OpenCV TFLite importer out-of-bounds read in parseTensor
This repository contains a proof-of-concept malicious TFLite model that crashes OpenCV's
cv2.dnn.readNetFromTFLite with an out-of-bounds read at model-load time (SIGSEGV).
It is a security PoC for a huntr Model File Format report. The model is intentionally malformed and the repo is gated. Notably, the file is a structurally valid TFLite flatbuffer: it passes OpenCV's FlatBuffers verifier, because the verifier checks structure, not the consistency between a tensor's declared shape and its buffer length.
Affected
opencv-python/ OpenCVcv2.dnn, confirmed on 4.13.0 (latest at time of writing), on Linux.- The vulnerable code is unchanged on
master. - Entry point:
cv2.dnn.readNetFromTFLite(path).
Root cause
modules/dnn/src/tflite/tflite_importer.cpp, TFLiteImporter::parseTensor. The importer first runs
the FlatBuffers verifier (VerifyModelBuffer), then for each tensor reads its shape and wraps the
tensor's buffer in a cv::Mat without validating that the buffer byte size matches the declared
element count:
std::vector<int> shape(tensor.shape()->begin(), tensor.shape()->end());
const Buffer* buffer = model->buffers()->Get(tensor.buffer());
const void* data = buffer->data()->data();
...
Mat res = Mat(shape, dtype, const_cast<void*>(data)); // no shape-vs-buffer-size check
The verifier only validates flatbuffer structure (offsets/vectors are internally consistent), not
that a tensor's declared shape matches its buffer length. A constant tensor whose shape declares far
more elements than its buffer holds therefore passes verification, and when the tensor is consumed
during layer construction the Mat is read/copied over its declared (huge) element count, reading
off the end of the small buffer.
Proof of concept
poc.tflite is a valid one-Dense-layer model whose weight tensor shape is changed from [8, 4] to
[134217728, 4] while its buffer still holds only 32 floats. The change is a single int32 value
inside the shape vector, so the flatbuffer stays structurally valid and the verifier passes. Loading
the model makes the importer read ~134M*4 elements from the 32-float buffer.

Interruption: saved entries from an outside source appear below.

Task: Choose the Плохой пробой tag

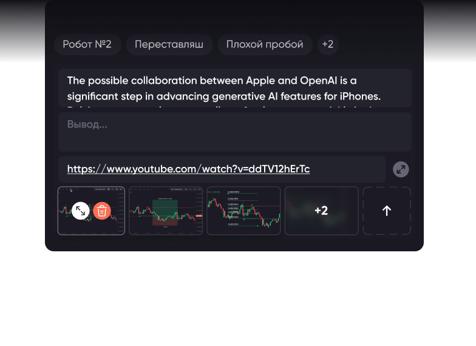Action: pyautogui.click(x=265, y=44)
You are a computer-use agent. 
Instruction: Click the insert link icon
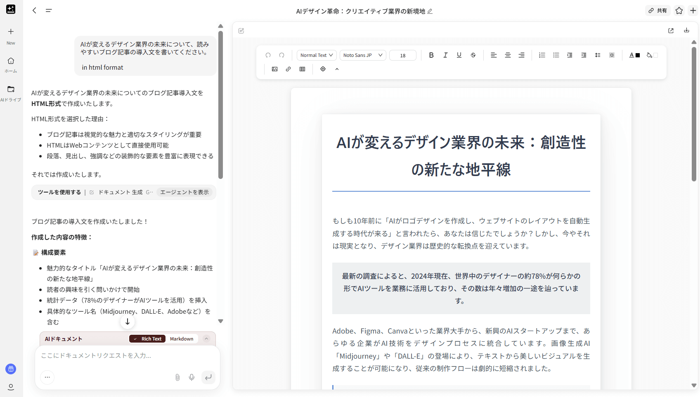point(288,69)
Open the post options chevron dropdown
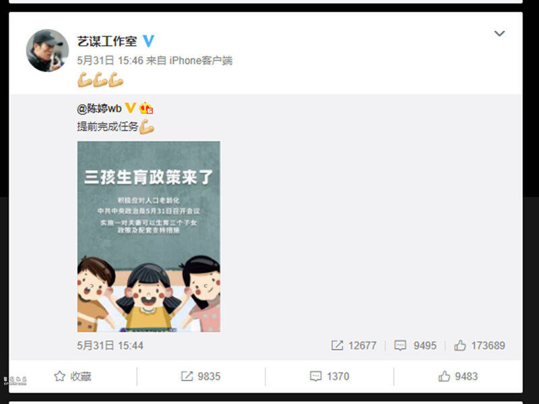This screenshot has width=539, height=404. tap(499, 33)
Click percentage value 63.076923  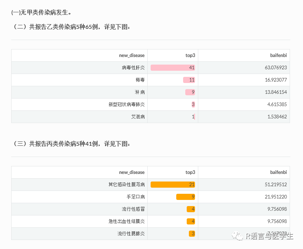pyautogui.click(x=276, y=67)
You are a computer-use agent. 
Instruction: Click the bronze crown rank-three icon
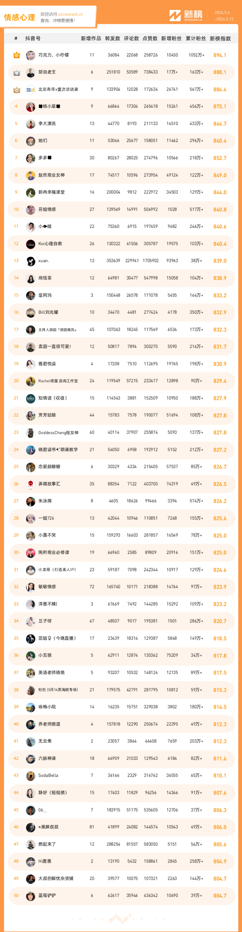(x=17, y=89)
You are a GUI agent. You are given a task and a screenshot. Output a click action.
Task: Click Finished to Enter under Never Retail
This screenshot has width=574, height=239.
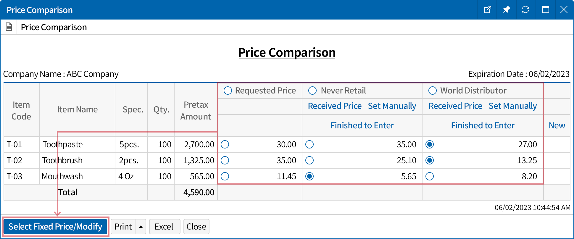point(362,125)
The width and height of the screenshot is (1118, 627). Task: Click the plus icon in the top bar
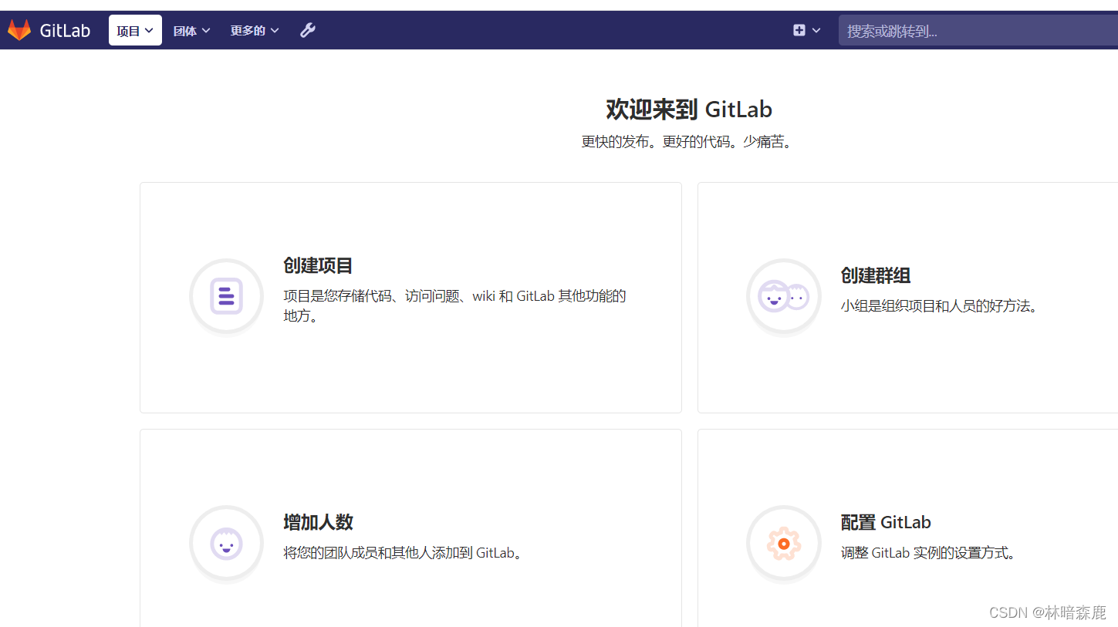pos(799,29)
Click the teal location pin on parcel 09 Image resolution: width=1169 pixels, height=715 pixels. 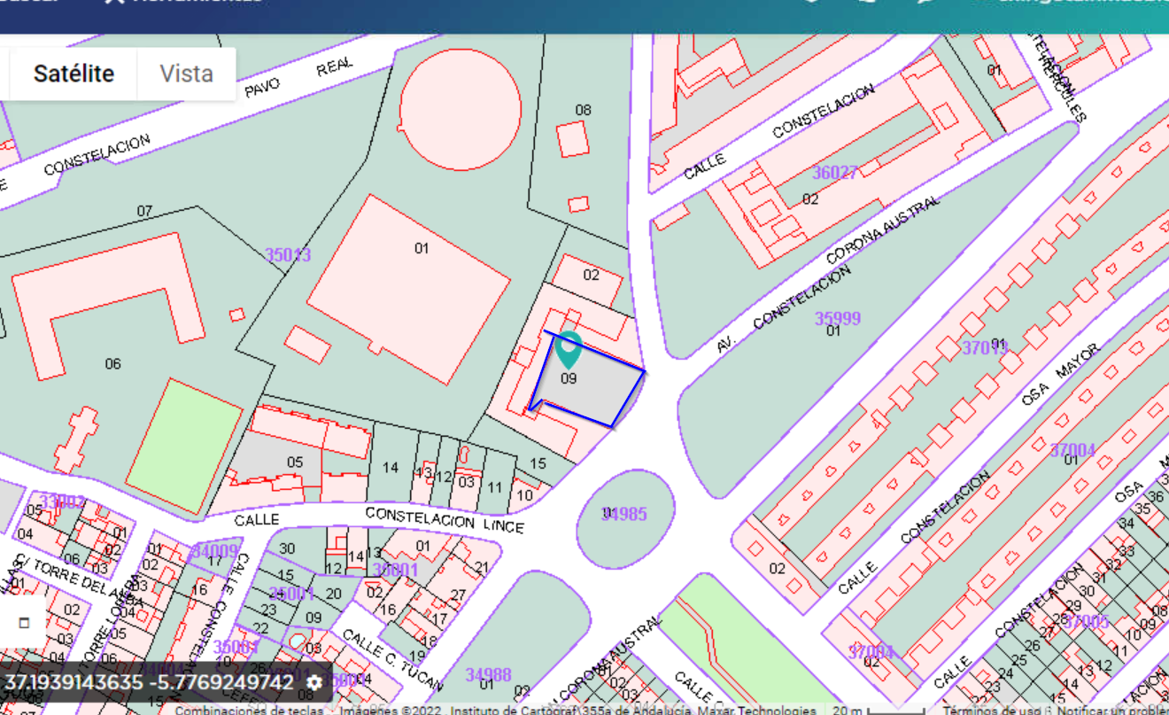click(x=568, y=347)
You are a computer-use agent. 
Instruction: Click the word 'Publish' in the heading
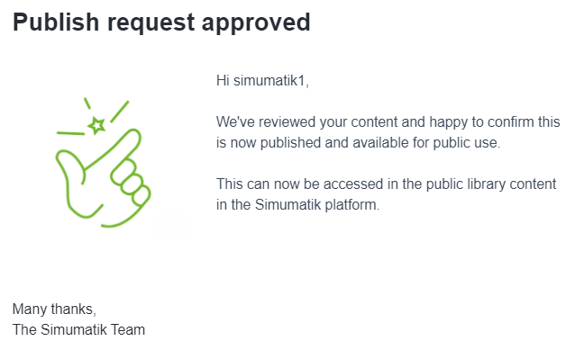click(56, 22)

pip install opencv-python # to reproduce (verify.py)
python verify.py # loads poc.tflite in a child process; reports the crash
# to regenerate poc.tflite from scratch you also need tensorflow:
pip install tensorflow && python make_poc.py
Observed on opencv-python 4.13.0 (Linux): the child process terminates with SIGSEGV (exit -11)
inside readNetFromTFLite, before any inference. On Windows it terminates with an access violation
(0xC0000005). A non-vulnerable build would load the model or reject it cleanly.
Impact
Any application that loads an untrusted or attacker-supplied .tflite through OpenCV is exposed.
Loading third-party TFLite models is a normal, documented use of this API, and the malicious file
passes the importer's own verifier, so a "verify before use" defense does not help. A ~1 KB file
reliably crashes the process via an out-of-bounds read in native code (a denial of service), and
because the over-read bytes are read into the tensor's Mat, the read can also disclose adjacent
process heap memory.
Fix
In parseTensor, after reading the shape and buffer, validate that
buffer->data()->size() == shape_product * elemSize (and reject the model otherwise) before
constructing the Mat.
Relation to the other OpenCV importer issues
This is a distinct vulnerability from the OpenCV Caffe importer (caffe_importer.cpp blobFromProto)
and ONNX importer (onnx_graph_simplifier.cpp getMatFromTensor) out-of-bounds issues: a different
importer, a different function (parseTensor in tflite_importer.cpp), and a different model format
(TFLite). It is also notable in that the malicious model passes the importer's FlatBuffers verifier.